— Насколько сильно вообще современная вирусология отличается от классической? Сейчас вирусологи могут гораздо больше своих предшественников — или могут, но BSL-4 не позволяет?
— И да и нет. С одной стороны, сейчас любой дипломник делает такие работы, за которые раньше дали бы Нобелевскую премию. Однако сегодня молодежь иногда даже не догадывается, какой наукой она занимается, потому что грань между вирусологией и общей клеточной биологией стирается. Человек может сегодня исследовать вирус, завтра — клетку, а затем — иммунную систему. В этом есть своя опасность: они погружены, например, в мелкие нюансы работы генов, но в итоге не могут понять, как это всё отразится на здоровье. Классических вирусологов, которые знают все виды вирусов и их воздействие на человека, остается очень мало.
— Научное сообщество как-то пытается поддержать существование этой широкой экспертизы?
— В каком-то смысле да. В 2011 году всемирно известные классические вирусологи организовали Глобальную вирусологическую сеть (The Global Virus Network, GVN), чтобы спасти науку как целое. Лидерами стали легендарный Роберт Галло, директор Института вирусологии человека Университета Мэриленда, открывший ВИЧ, Уильям Холл из Центра исследований инфекционных заболеваний в Дублине и Рейнхард Кутц, директор Института Коха в Берлине. Они пригласили к сотрудничеству ведущих ученых из 30 стран. От России — заслуженного вирусолога Вадима Израилевича Агола, который в свои 93 года работает до сих пор. Уже тогда Роберт Галло предупреждал, что в вирусологии скоро не останется молодежи, которая видит науку целиком, и это чрезвычайно опасно, потому что мир стоит на пороге новой эпидемии. У человечества слишком короткая память: оно вспоминает об ученых примерно раз в 30–40 лет — именно таков шаг пандемий. В ХХ веке первой была «испанка» в Первую мировую, затем эпидемия полиомиелита в 1940–50-е годы, следующий — ВИЧ в 1980-е.

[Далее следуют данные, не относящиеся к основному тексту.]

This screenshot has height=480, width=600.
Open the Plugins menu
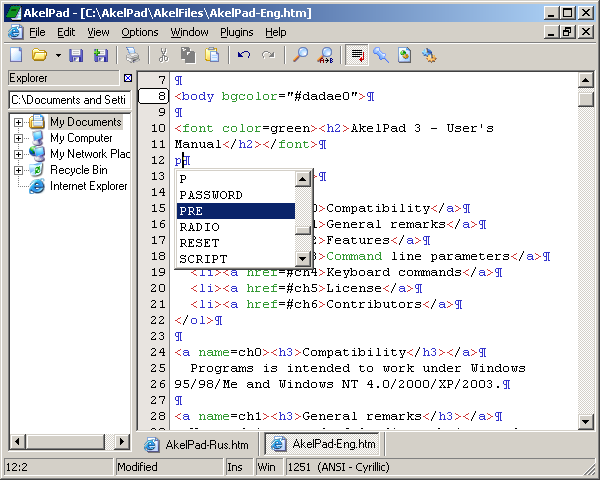click(x=236, y=32)
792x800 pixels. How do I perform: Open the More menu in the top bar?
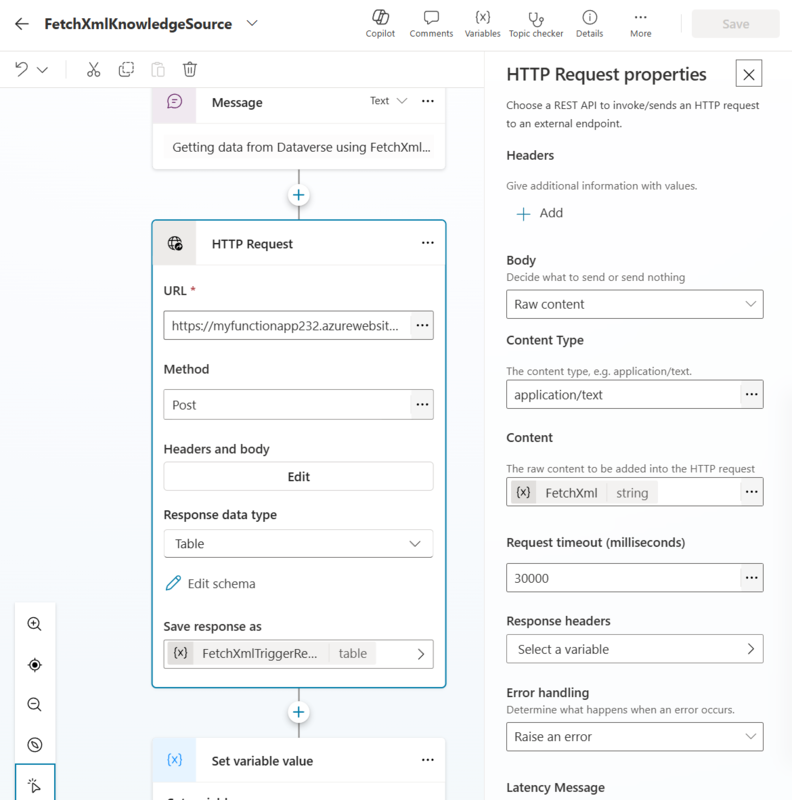click(641, 23)
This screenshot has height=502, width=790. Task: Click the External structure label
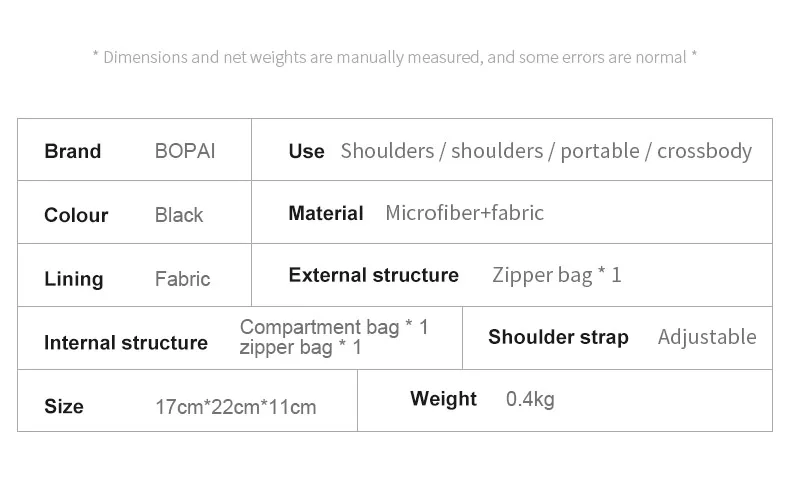pos(373,275)
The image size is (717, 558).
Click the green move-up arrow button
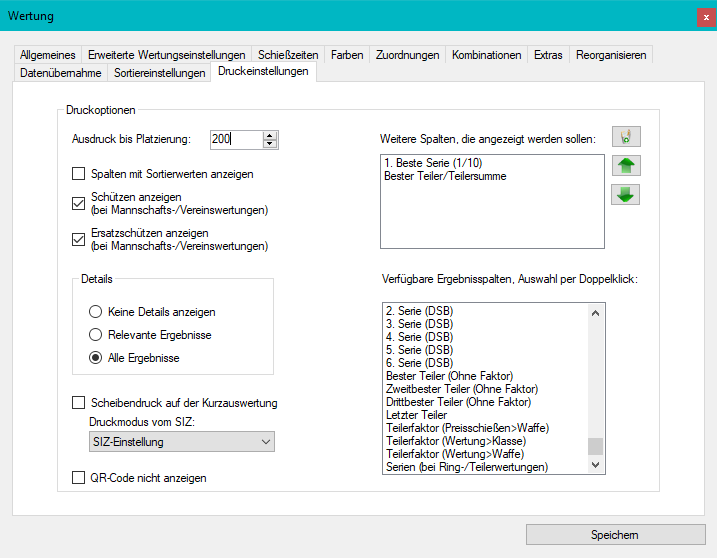[626, 166]
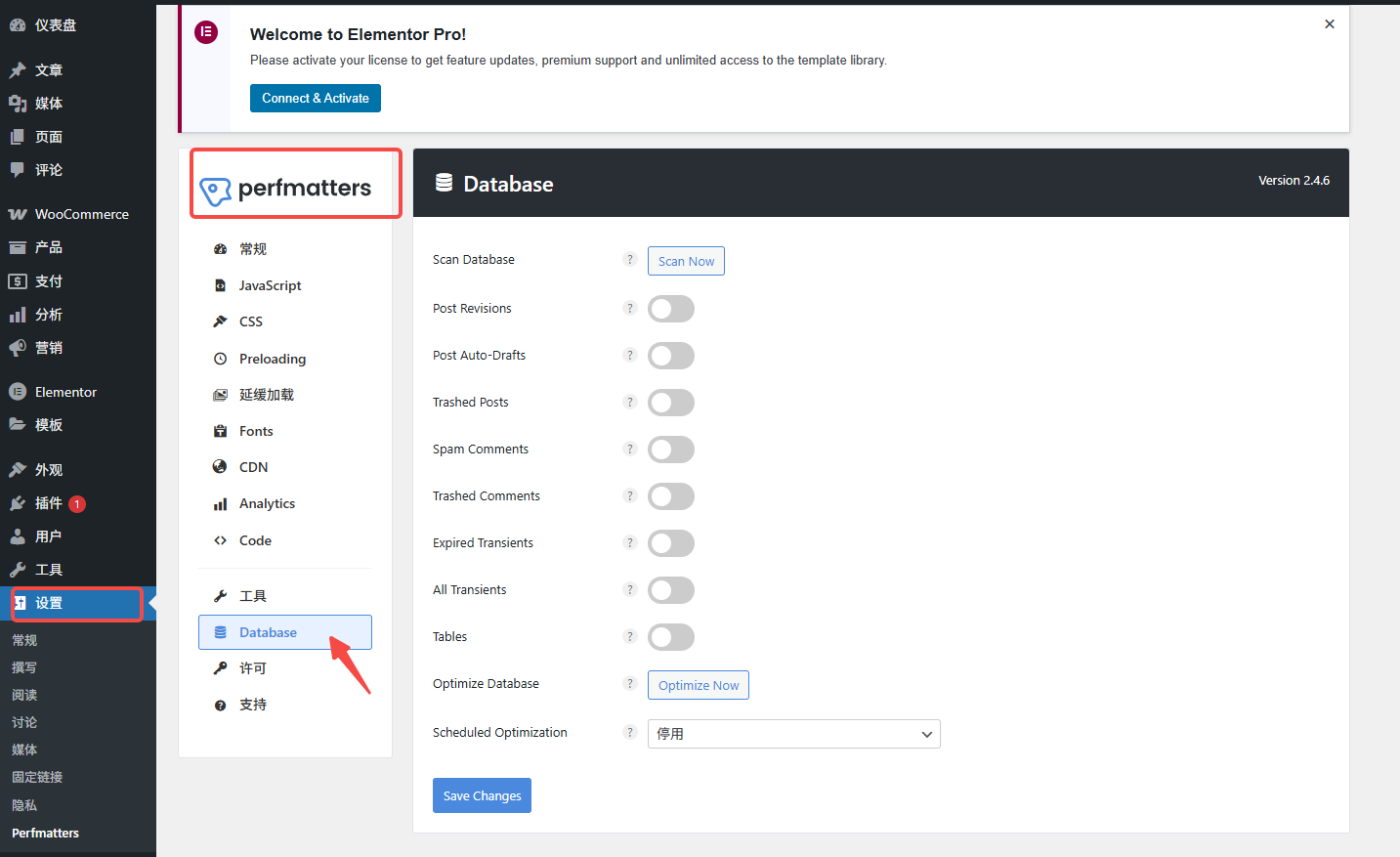Image resolution: width=1400 pixels, height=857 pixels.
Task: Click Optimize Now to optimize the database
Action: [698, 684]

Сегодня Глобальная вирусологическая сеть — это экспертный совет ученых, которые никак не связаны с правительствами, и поэтому они могут дать оценку происходящего любой заинтересованной организации. GVN состоит из центров передового опыта в разных странах, организует семинары, консультирует медиков и ученых. Такую функцию должна была бы выполнять ВОЗ, но она, к сожалению, давно выродилась в бюрократическую систему. Мы это прекрасно видели в начале пандемии, когда в угоду правительствам десять раз менялись правила.
— Можно ли ответить на вопрос, почему та или иная пандемия возникла именно в этот момент истории? Согласно некоторым теориям, смертоносные эпидемии появляются тогда, когда одна из популяций размножилась слишком сильно.
— Конечно, есть объективные вещи, связанные со взрывным ростом населения и глобализацией всей жизни. Но у меня есть и другое ощущение: пандемии возникают тогда, когда человечество переходит какую-то черту, вторгается туда, где его раньше не было. Например, в 1930-е годы начали осваивать Дальний Восток, углубляясь в тайгу, и получили новое заболевание — клещевой энцефалит. В 1980-е то же самое было с ВИЧ, когда, видимо, охотники убивали и ели зараженных обезьян. Аналогичная черта была перейдена с болезнью куру. Оказалось, что болезнь — следствие каннибализма, который практиковали племена Новой Гвинеи. И передавалась она вместе с мозгом умершего родственника, который поедали на ритуальной похоронной трапезе. Сошел на нет каннибализм — исчезла и болезнь. Так что если мы не вынесем урок из нынешней пандемии и не станем более аккуратными, то страшные трагедии будут повторяться вновь и вновь.